Break out BFS recursion

Introduction

Today I solved the following problem.

Two elements of a binary search tree (BST) are swapped by mistake.

Recover the tree without changing its structure.

Note:
A solution using O(n) space is pretty straight forward. Could you devise a constant space solution?

Solution

public class T099RecoverBST {
	private TreeNode first;
	private TreeNode second;
	
	private TreeNode smaller =  new TreeNode(Integer.MIN_VALUE);
	private TreeNode bigger =  new TreeNode(Integer.MAX_VALUE);
	
	
	public void recoverTree(TreeNode root) {
		helperTofindFirst(root);
		helperTofindSecond(root);
		swap(first, second);
	}
	
	private void swap(TreeNode first, TreeNode second) {
		int temp = first.val;
		first.val = second.val;
		second.val = temp;
	}
	
	private void helperTofindFirst(TreeNode root) {
		if(root == null)
			return;
		helperTofindFirst(root.left);
		
		if(first != null)
			return;
		if(smaller.val >= root.val)
			first = smaller;
		
		smaller = root;
		helperTofindFirst(root.right);
	}
	
	
	private void helperTofindSecond(TreeNode root) {
		if(root == null)

● WORK INSTRUCTION:
Write what comes next in the post about recovering a binary search tree with two swapped nodes, picking up right after its last line.

● GIVEN DATA:

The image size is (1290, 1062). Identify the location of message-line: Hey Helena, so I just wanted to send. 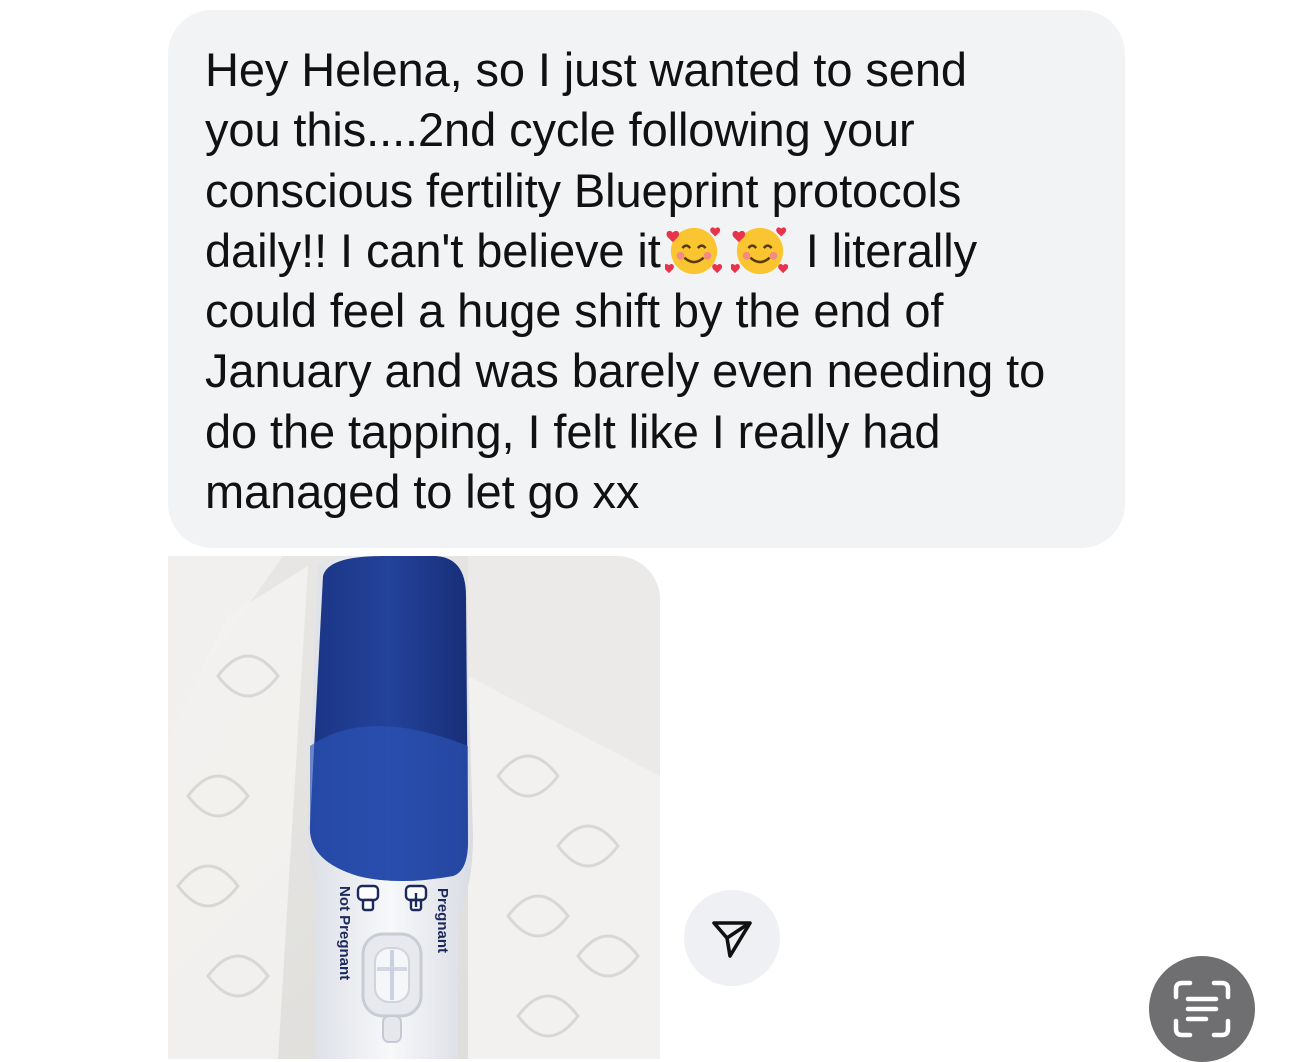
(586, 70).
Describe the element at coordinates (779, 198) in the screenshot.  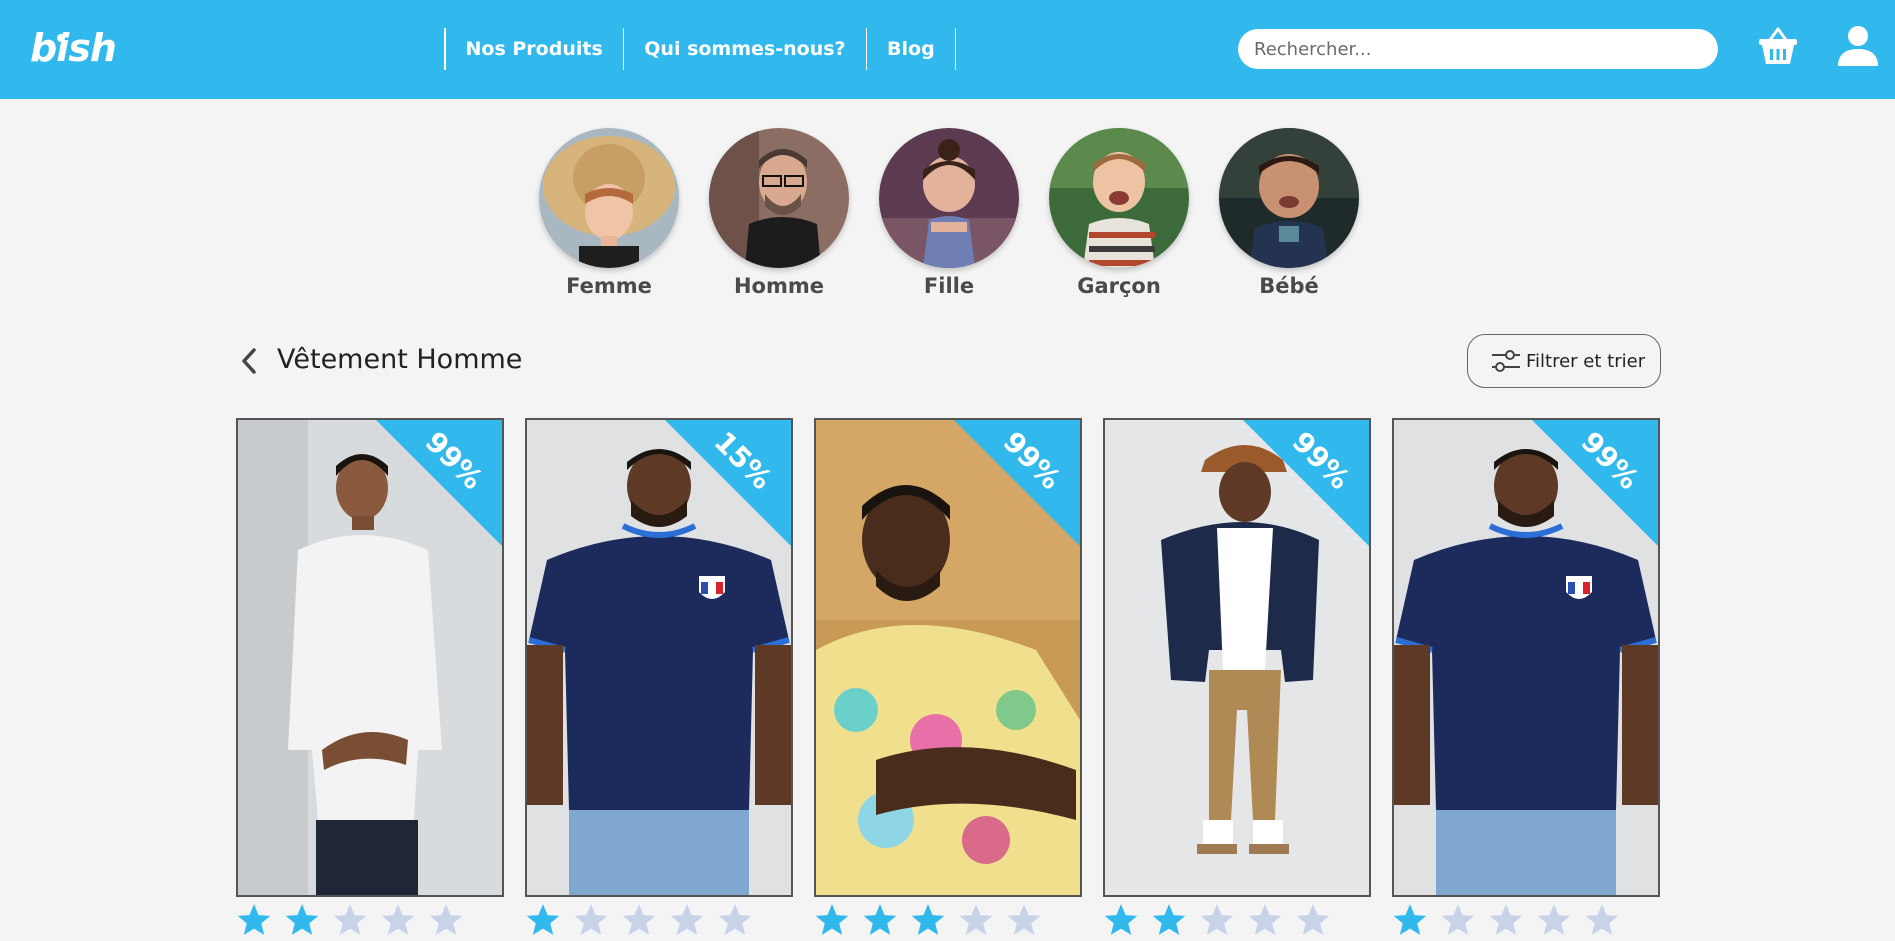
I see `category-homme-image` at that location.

--

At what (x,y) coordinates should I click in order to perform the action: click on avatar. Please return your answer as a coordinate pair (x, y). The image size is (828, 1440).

---

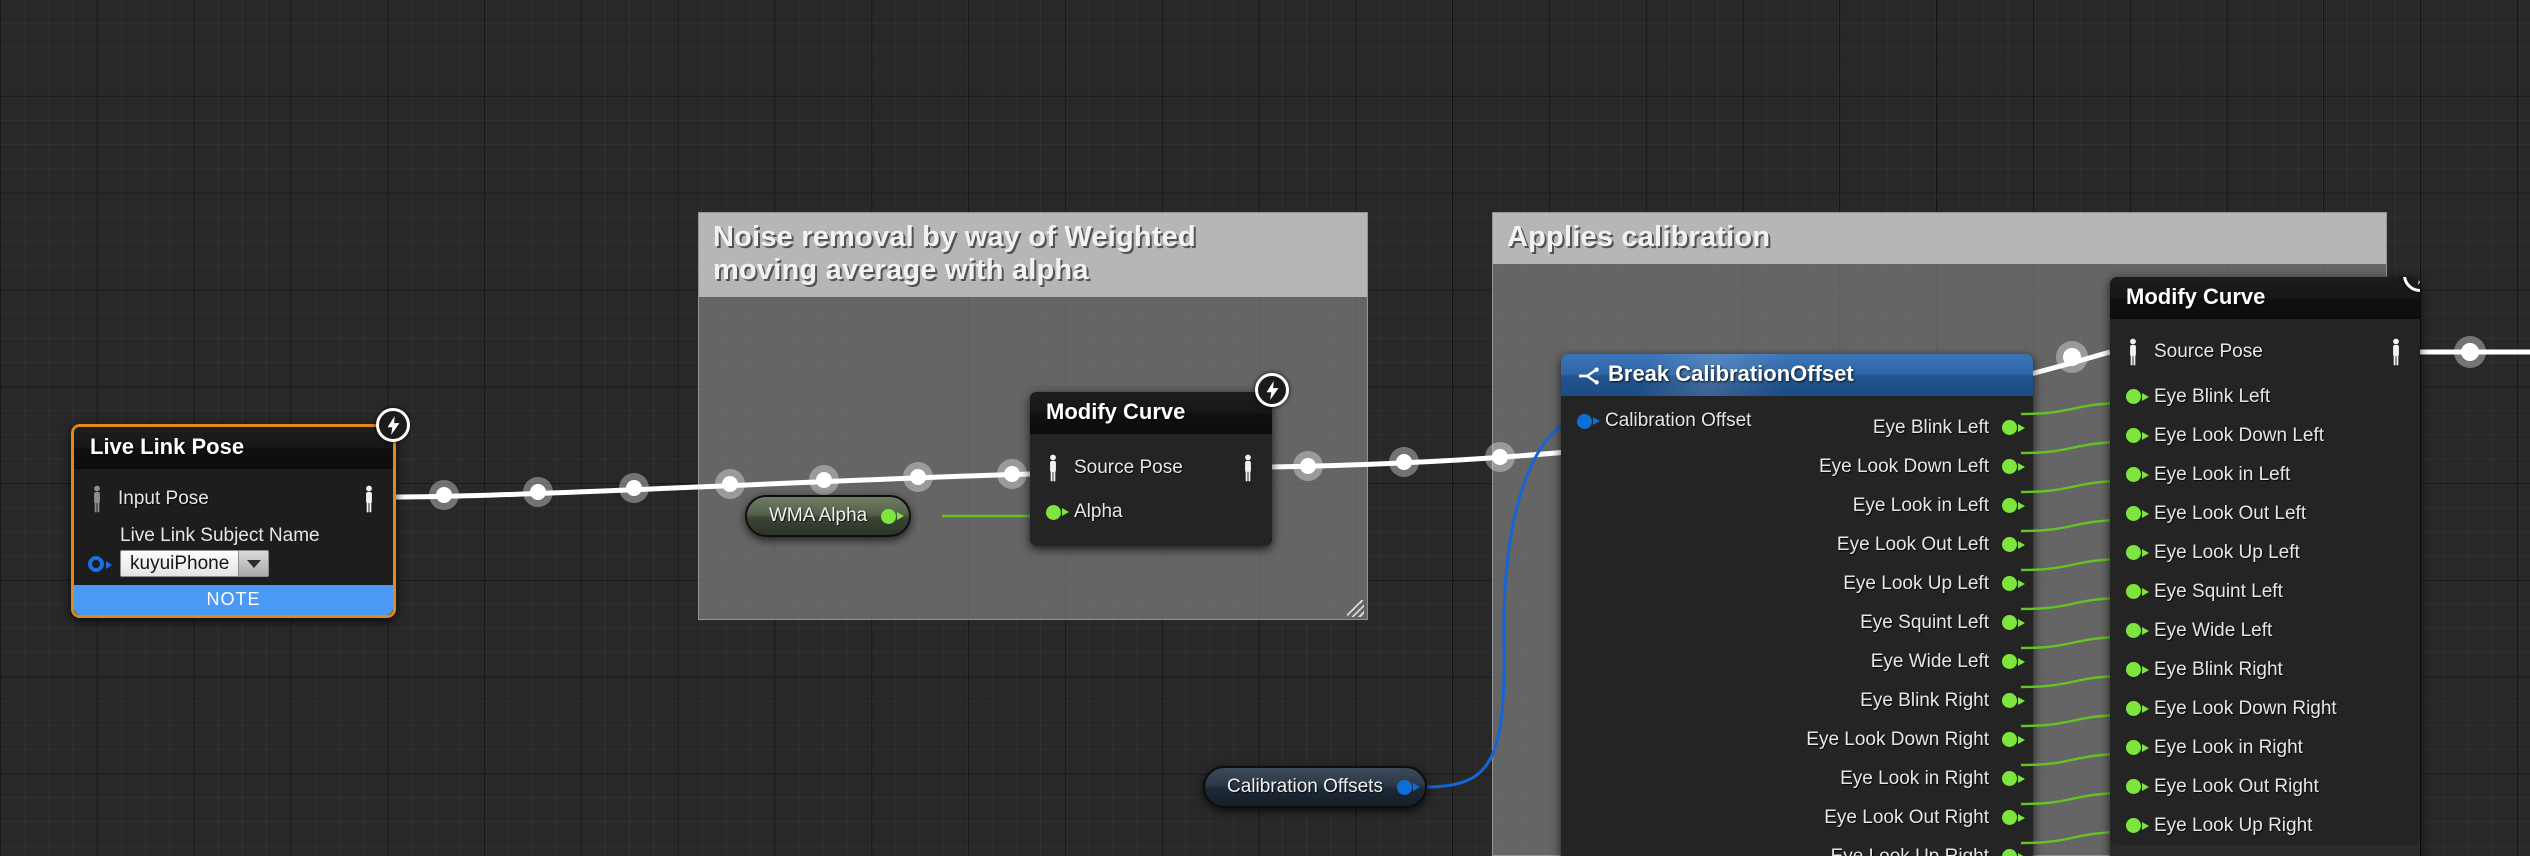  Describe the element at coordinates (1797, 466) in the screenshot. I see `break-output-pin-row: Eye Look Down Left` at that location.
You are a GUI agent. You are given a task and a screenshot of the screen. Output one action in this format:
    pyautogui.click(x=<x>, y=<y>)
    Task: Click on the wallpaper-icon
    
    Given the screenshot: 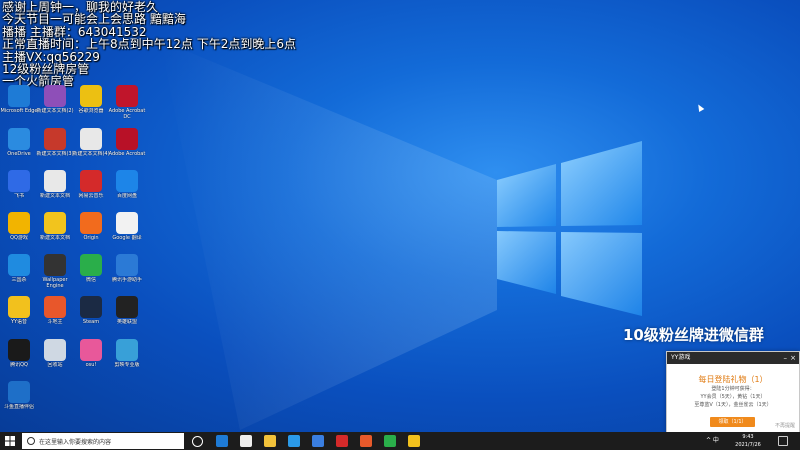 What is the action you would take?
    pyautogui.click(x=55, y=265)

● OUTPUT OF THE EXERCISE:
			return;
		helperTofindSecond(root.right);
		
		if(second != null)
			return;
		if(bigger.val <= root.val)
			second = bigger;
		
		bigger = root;
		helperTofindSecond(root.left);
	}
}

Analysis

Here, we need to break out the recursion when we find the first or second node. However, the following code doesn’t break out correctly

	private void helperTofindSecond(TreeNode root) {
		if(second != null || root == null)
			return;
		helperTofindSecond(root.right);
		
		if(bigger.val <= root.val)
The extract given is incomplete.